Tuesday, 8 January 2013: 12:00 AM
Room 8ABC (Austin Convention Center)
John D. Horel, Univ. of Utah, Salt Lake City, UT; and X. Dong, M. Lammers, and D. P. Tyndall
Given the heterogeneous equipment, maintenance and reporting practices, and siting of surface observing stations, subjective decisions that depend on the application tend to be made to use some observations and avoid others. As part of expanded real-time quality control and impact assessment for publicly accessible surface observations archived in MesoWest, we determine routinely every hour high impact surface observations of temperature, dew point, and wind using the adjoint of a two-dimensional variational surface analysis over the contiguous United States. The analyses reflect a weighted blend of ~15,000 observations and 1-h numerical forecast background grids. These analyses are computed using the Python open source programming language. Differences between the background fields and observations for each hour of the day are accumulated over several weeks as a bias metric to help assess observation quality. To reduce representativeness errors in the UU2DVAR analyses, we use a simplified adaptive bias correction scheme.

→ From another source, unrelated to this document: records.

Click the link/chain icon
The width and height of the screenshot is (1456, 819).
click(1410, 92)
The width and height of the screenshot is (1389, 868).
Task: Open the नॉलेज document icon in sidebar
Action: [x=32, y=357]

We routinely accumulate statistics on bias and impact for individual stations and networks as well as broad network categories (e.g., transportation, air quality, fire weather). High impact observations can arise from low observation quality, observation representativeness errors, or accurate observed weather conditions not evident in the background field. We find impact to be tied strongly to weather events and nearby station density, i.e., high impact observations typically are where the background fields do not reflect local weather conditions underway and/or relatively few other observations are available nearby. Hence, the impact metric is one approach to quantify the utility of the heterogeneous mix of surface observations available now.